Dennis Hoffman, director of the Seidman Research Institute at the W. P. Carey School, questioned the unintended consequences that might be associated with the law. "In the Arizona economy, when things are bad, they're really bad, but when they're good, they skyrocket — partly because of the ready supply of labor. But will that supply of labor be there going forward?"
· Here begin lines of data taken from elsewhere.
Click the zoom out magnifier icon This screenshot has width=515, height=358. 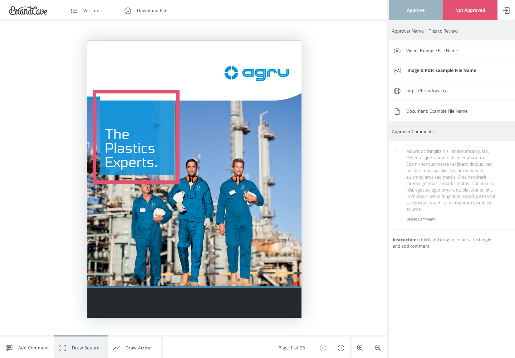tap(378, 348)
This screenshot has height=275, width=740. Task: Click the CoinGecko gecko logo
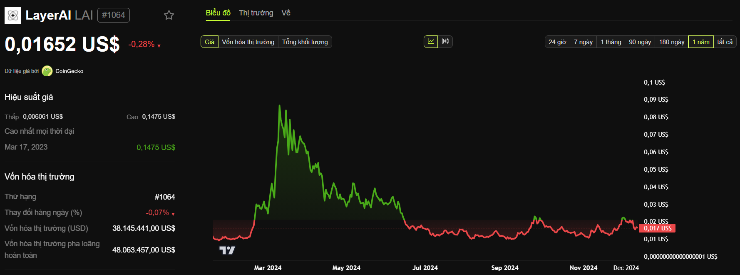coord(47,71)
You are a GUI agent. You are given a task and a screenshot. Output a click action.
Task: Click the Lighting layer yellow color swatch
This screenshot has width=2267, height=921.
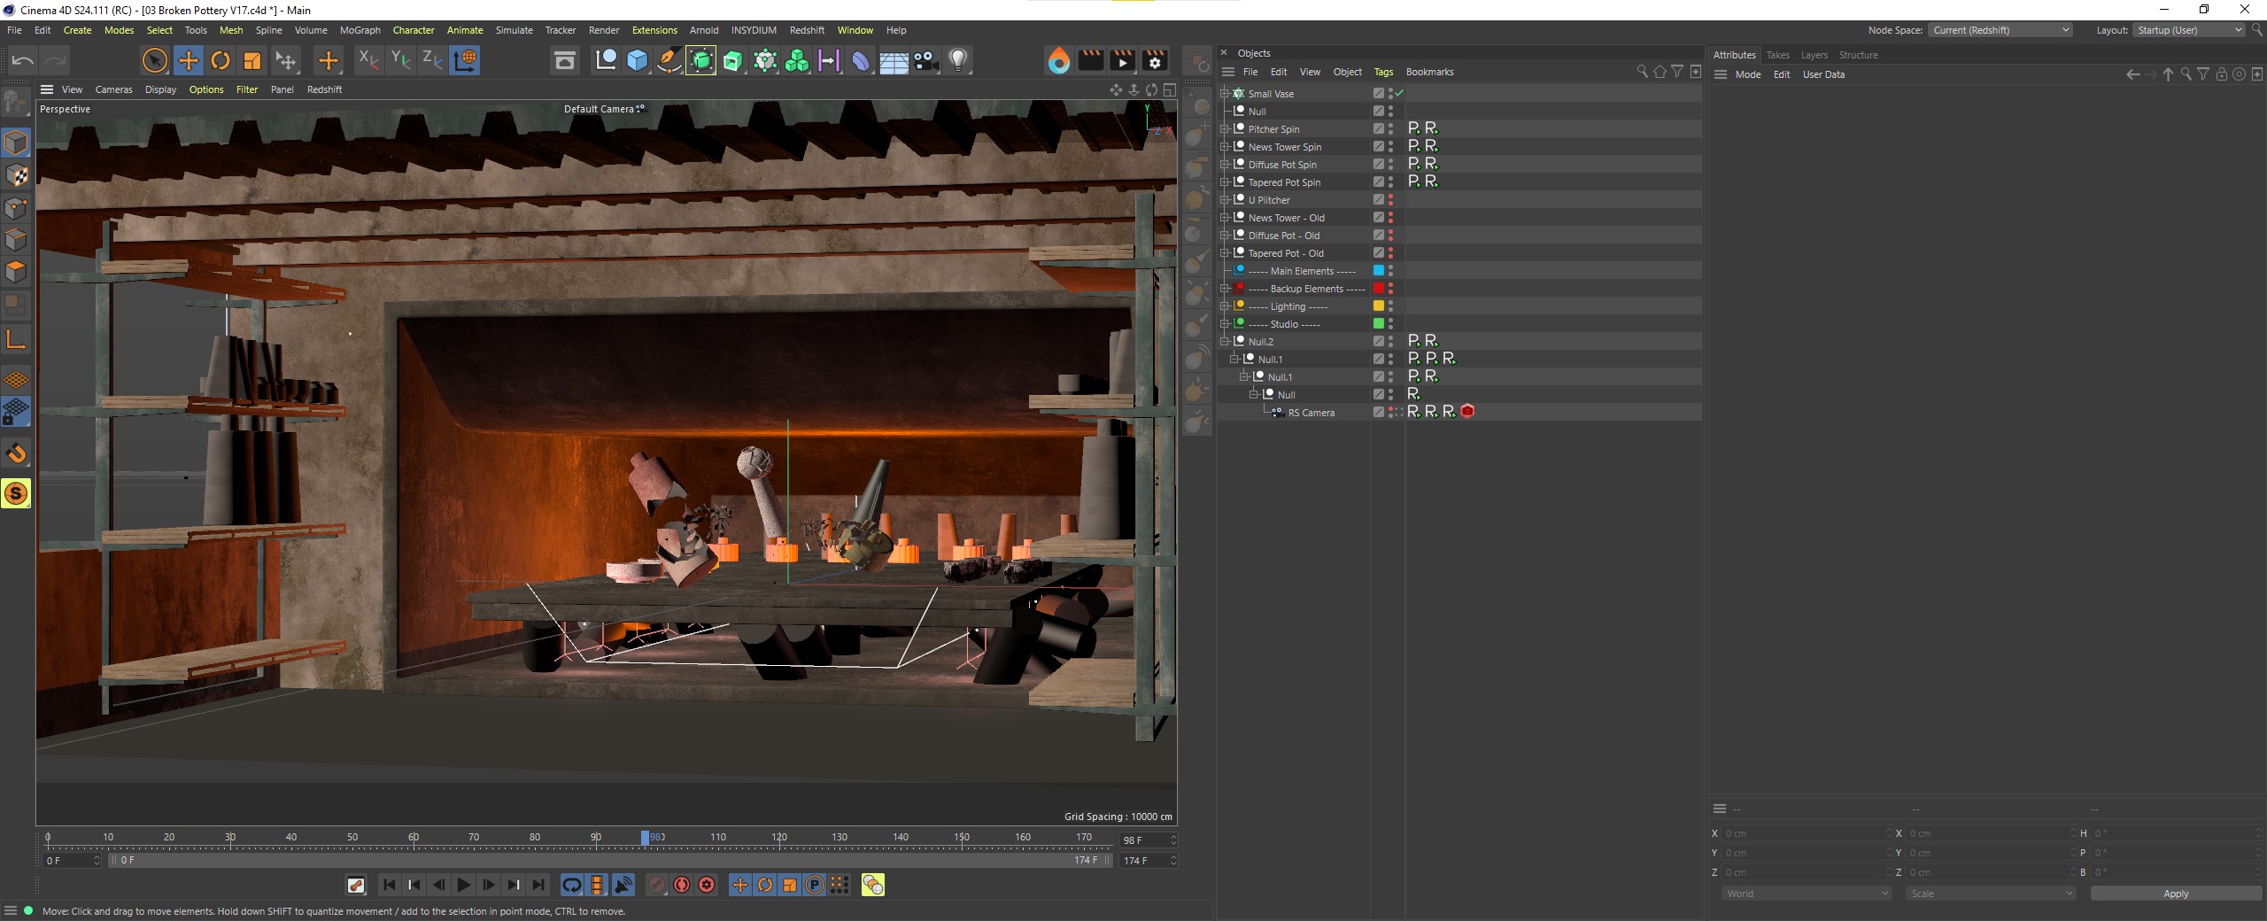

With the U.S. economy in a state of perpetual crisis — and the tunnel ahead still quite dark — immigration policy reform is probably far from lawmakers' minds. But the issue may be more important for Arizona's economy — especially in an upturn when labor demand is high again — than those lawmakers realize.

Bottom line

  • There are "winners and losers," economically-speaking, from immigration. The "winners" include businesses that employ lower-cost immigrant workers and shoppers who benefit from lower prices. "Losers" include those American workers who compete with immigrants for jobs. But the effect of immigration on net is positive.
  • A one-year pause in immigration would reduce GDP by $171 billion, cause 1 million legal U.S. workers to lose their jobs, reduce American workers' after-tax income by $60 billion and decrease tax revenues at all levels of government.
  • Roughly 43 percent of Arizona's gross state product in 2004 was generated by industries that rely heavily on immigrant labor.
  • The costs associated with immigration include a slightly negative effect on educational attainment for native-born children; a possible reduction in businesses' adoption of new technologies; law enforcement and health care costs associated with illegal border crossings; and potential costs associated with an increase in "underground" economic activity.